Micheal McDowell, the man who insisted on the clause about "criminality" must be wondering why he didnt get the same sort of bounce in the polls when it was revealed that he was up to no good when building a new house. Then again, it seems mildly hypocritical for him to criticise Sinn Fein for involvement with criminals when he's been breaking the law himself.

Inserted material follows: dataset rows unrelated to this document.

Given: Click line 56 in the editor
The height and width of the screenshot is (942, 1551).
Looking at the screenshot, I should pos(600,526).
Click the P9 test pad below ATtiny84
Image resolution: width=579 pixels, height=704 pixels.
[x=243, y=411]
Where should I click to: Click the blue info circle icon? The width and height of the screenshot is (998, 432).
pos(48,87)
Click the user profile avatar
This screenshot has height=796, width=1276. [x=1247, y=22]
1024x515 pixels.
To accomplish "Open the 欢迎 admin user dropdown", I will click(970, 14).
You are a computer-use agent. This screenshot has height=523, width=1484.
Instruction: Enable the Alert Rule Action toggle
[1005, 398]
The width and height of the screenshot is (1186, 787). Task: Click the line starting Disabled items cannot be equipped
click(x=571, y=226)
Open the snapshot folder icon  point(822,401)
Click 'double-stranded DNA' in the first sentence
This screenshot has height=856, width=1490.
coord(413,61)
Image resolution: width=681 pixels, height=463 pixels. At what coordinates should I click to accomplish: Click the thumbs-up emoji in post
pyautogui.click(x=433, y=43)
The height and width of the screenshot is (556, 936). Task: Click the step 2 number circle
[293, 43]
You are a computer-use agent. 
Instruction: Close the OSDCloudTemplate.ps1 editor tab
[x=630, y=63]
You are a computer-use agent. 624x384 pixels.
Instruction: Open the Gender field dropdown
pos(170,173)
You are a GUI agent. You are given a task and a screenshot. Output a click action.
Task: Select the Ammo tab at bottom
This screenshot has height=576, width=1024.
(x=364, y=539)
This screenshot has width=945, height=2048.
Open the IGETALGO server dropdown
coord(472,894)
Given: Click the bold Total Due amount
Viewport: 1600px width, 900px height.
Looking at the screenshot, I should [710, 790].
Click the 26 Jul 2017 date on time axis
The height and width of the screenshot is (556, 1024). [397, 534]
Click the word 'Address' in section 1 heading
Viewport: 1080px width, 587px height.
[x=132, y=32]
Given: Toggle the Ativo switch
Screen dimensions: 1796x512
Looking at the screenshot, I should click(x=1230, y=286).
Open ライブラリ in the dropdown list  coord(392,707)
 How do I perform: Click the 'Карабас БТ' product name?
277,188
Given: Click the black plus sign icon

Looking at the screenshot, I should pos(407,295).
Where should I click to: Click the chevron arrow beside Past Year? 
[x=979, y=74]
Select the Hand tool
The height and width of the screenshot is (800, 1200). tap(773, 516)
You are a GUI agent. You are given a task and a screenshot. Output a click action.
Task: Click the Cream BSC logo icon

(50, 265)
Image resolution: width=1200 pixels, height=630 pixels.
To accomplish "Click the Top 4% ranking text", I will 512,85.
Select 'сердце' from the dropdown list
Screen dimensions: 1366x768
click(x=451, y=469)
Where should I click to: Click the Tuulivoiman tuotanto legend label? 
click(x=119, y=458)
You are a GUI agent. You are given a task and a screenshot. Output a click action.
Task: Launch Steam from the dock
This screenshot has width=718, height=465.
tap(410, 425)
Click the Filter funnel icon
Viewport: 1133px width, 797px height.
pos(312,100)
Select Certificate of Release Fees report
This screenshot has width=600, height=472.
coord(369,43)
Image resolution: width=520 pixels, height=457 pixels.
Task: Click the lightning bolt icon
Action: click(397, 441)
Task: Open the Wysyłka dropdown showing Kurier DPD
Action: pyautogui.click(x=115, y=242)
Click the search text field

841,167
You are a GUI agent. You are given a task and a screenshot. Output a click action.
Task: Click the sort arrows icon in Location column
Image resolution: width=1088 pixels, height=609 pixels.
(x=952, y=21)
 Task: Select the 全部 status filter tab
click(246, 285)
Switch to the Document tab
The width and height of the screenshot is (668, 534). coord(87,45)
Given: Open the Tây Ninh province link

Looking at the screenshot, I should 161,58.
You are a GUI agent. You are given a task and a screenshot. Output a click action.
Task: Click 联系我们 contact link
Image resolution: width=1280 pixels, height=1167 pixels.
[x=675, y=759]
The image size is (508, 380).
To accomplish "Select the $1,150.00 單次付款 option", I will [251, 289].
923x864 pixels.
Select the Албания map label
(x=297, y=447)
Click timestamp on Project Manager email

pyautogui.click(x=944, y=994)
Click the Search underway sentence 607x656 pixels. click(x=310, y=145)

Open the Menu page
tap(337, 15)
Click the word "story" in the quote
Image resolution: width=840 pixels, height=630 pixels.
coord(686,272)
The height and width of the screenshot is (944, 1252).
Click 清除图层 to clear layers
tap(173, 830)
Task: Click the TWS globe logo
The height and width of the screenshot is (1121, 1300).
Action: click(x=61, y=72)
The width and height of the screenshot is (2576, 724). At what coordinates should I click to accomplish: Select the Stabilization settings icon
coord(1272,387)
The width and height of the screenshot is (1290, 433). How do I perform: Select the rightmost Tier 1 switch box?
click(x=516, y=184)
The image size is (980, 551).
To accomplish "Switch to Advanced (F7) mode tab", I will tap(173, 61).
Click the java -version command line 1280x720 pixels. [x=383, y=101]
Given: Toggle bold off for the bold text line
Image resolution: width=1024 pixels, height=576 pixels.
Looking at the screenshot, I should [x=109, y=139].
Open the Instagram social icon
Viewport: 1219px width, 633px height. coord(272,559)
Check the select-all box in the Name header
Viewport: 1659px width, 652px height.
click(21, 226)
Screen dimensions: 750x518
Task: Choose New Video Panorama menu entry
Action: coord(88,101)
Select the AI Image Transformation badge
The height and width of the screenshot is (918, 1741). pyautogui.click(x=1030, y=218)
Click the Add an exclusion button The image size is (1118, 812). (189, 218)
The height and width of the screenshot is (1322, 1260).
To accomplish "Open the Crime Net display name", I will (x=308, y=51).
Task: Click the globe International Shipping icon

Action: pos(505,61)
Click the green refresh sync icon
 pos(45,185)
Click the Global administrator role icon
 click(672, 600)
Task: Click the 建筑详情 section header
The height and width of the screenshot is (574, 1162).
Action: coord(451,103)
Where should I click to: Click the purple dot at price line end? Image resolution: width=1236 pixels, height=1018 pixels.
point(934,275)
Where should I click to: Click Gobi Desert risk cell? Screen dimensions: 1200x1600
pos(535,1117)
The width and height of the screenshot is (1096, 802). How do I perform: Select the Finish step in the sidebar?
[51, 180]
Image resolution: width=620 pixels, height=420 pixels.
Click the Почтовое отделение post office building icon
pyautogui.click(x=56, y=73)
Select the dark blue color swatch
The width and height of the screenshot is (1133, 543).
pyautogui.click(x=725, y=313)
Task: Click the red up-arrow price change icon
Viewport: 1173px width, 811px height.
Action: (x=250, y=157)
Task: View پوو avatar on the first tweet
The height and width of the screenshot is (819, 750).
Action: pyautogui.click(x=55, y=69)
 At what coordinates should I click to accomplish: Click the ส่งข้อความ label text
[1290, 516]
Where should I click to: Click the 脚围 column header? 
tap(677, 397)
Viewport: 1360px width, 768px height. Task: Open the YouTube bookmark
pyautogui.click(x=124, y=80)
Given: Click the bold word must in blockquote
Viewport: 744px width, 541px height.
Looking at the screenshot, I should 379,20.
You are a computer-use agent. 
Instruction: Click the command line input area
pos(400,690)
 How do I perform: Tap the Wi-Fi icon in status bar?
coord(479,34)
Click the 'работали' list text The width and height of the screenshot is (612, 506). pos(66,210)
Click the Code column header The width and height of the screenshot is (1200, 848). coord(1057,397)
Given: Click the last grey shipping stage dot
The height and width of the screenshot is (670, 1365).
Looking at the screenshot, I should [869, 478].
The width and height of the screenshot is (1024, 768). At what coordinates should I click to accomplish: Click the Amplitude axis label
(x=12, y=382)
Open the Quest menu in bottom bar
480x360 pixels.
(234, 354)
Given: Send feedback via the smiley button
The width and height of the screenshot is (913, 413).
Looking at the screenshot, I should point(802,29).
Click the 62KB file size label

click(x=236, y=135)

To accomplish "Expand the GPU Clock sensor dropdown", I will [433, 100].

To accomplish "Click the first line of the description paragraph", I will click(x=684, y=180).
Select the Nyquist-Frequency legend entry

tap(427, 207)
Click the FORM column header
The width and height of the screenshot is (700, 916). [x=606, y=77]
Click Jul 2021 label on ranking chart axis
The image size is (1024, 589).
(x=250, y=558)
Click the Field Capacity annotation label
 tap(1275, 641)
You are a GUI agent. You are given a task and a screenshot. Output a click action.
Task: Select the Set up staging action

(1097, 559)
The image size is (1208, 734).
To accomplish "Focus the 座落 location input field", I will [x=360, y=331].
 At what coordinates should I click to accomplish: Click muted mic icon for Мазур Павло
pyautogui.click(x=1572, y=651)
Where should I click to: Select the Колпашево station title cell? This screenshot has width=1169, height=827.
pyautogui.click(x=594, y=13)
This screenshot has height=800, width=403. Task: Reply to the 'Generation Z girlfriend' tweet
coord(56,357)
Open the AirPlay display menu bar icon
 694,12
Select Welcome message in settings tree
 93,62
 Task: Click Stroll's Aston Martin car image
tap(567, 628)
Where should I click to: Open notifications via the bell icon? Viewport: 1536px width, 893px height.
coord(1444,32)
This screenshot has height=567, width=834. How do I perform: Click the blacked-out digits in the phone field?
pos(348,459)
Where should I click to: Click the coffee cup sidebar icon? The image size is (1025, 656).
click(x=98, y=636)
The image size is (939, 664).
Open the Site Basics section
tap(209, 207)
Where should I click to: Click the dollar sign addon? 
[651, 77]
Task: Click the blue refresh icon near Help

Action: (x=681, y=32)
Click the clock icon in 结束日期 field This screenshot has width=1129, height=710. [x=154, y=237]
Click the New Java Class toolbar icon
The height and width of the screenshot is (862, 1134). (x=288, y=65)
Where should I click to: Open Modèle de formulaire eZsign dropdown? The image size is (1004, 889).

But where would democracy be if any political party which was involved with criminals wasn't allowed participate in the democratic process? Fianna Fail have been involved with dodgy property developers who've robbed far more from the Irish exchequer than the IRA did from that Belfast bank, but you don't see Michael McDowell calling for their heads. Over in Britain, many of the Tories will still hunt in defiance of the Ban, but their party will still be allowed to oppose Tony Blair's goverment after the next election. Blair himself supported the miner's strike, which was technically illegal, in the 80's, and since he's changed sides, has supported an illegal war in which the death toll for the Northern conflict has been dwarved many times. Yet he remains Prime Minister. Only in Northern Ireland, it seems, are parties which have criminal associations barred from holding office.
At least for the meantime.

Where's me Serpent?

Our uneleceted President came down to open the festival, as promised.
She told us that our enemies had been vanquished, and that everyone would get a new donkey this Christmas, our something along those general lines.
The Exile John Creedon returned from his sojourn abroad to preside over the festivities.
The fireworks went off, and we were all impressed by the bright lights. We pushed up against the barriers to get the best view.
But... where was the serpent?
All the buzz about in the weeks leading up to the opening of the Cork 2005, City of Culture thing that you may have heard of, promised us a big serpent leaping out of the River Lee. Instead all we got was some tail-like things sticking out of the river and shooting off more fireworks.
Peasants like myself who aren't involved with the Cork 2005 organising commitee are always impressed by bright lights and that sort of thing as we don't have any televisions or computers in our houses and therefore lead very dull lives. But, heck, we were promised a serpent, and I expected one to come splashing out of the river, fire blowing from it's eyes and venom rasping from it's tongue, and this is all I got.
I couldn't be arsed getting up on new years day to aquire a ticket so I ended up buying one on the street. €3 was the price I was quoted but he didnt have the right change so just handed me a big handful of coins. So I paid the best part of a fiver to see a serpent, and this was all I got. I must say I'm really disenchanted.
It's a genuine pity, because there really was a good buzz around town for the rest of the day, with more musicians and performance artists than you could shake a stick at, and there was a genuine carnival athmosphere. It's a shame that at the end, the "organisers" felt they had to herd us all behind barriers so we could see this horribly anti-climatic finale.
It's hardly surprising, given the attitude the "organisers" seem to have, which is that the people of Cork have little capacity for producing anything of value themselves and have so little appetite for high culture that they need to put on some fireworks to keep us amused.
Take a look at their website and all you'll see is links to their corporate sponsers and no potential for interactivity.
On the other hand, go onto Mick Hannigan's alternative Where's Me Culture site and see the buzz being generated, with all sorts of wierd and wonderful ideas being put forth. (one of them is mine. Can you guess which?)
Having been to their opening party in the mardyke which was generated by people from Cork for people from Cork, I'm going to be investing alot more faith in this than in the official Cork 2005 organisation.